LGBT rights support improves in Jamaica but anti-gay sentiment grows
Support for LGBT rights in Jamaica is improving, according to new findings, but anti-gay sentiment is also increasing.
The research from Goldsmiths, University of London discovered an increase in support for LGBT rights in the country and a decrease in approval of anti-gay laws, which punish consensual sex between men with up to ten years imprisonment.
One of the most obvious signifiers of this change is the fact that Jamaica’s first ever organised Pride events took place in August and October last year, in Kingston and Montego Bay respectively.
ocial psychologist Dr West, an expert in anti-LGBT prejudice in Jamaica, attributed this change in attitudes to three years of intense activism from organisations such as AIDS-Free World, the Jamaica Anti-Homophobia Stand, and J-FLAG.
But while there may have been a reduction in support for structural prejudice over the past three years, the study also found that personal prejudice against LGBT individuals has increased over the same period.
Heterosexual Jamaicans said that although they became more supportive of legal rights for LGBT people, they also became more likely to say they don’t trust or like them, or that they would threaten, hurt and insult them.
Dr West, who analysed results of two surveys from 2012 and 2015 of almost 1,900 people to see how views have changed, concluded that “heterosexual Jamaicans now respect LGBT Jamaicans more, but like them less”.
He argues that these results are to be expected, as strategies used by pro-LGBT groups in Jamaica have focused on protest and visibility, rather than friendly, cooperative interactions.
He said: “This does not indicate a failure of Jamaican pro-gay activism. All organisations have limited resources and anti-gay prejudice is a multi-faceted problem. The focus on legal equality is showing some signs of success.

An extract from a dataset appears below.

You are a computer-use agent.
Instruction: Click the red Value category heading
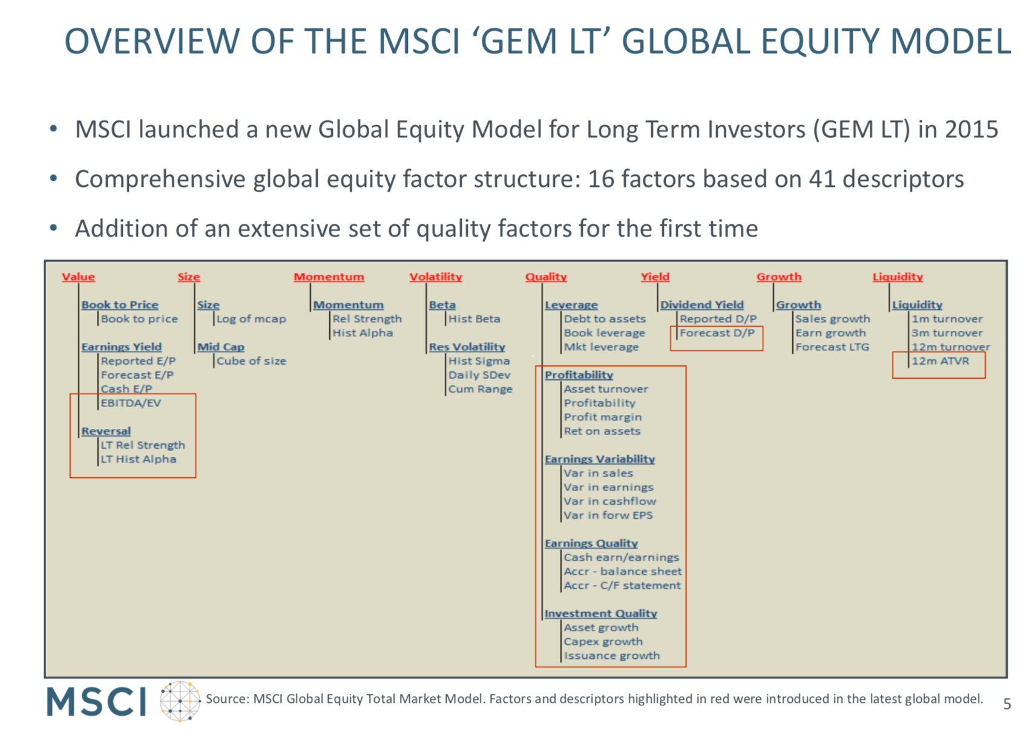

“But it’s also important to achieve more positive attitudes and a reduction in day-to-day violence and negative behaviours. With those goals in mind, it might be time to accompany the closed fist with a bit more of the open palm.
“Jamaica can be seen as a testing ground for comparable anti-gay nations; like those in Jamaica, activists in these strongly anti-gay countries must select strategies that best suit their challenging social climate.”
Jamaica, 3 Years Later: Effects of Intensified Pro-Gay Activism on Severe Prejudice Against Lesbians and Gay Men by Dr Keon West, Goldsmiths, University of London, is published in The Journal of Sex Research.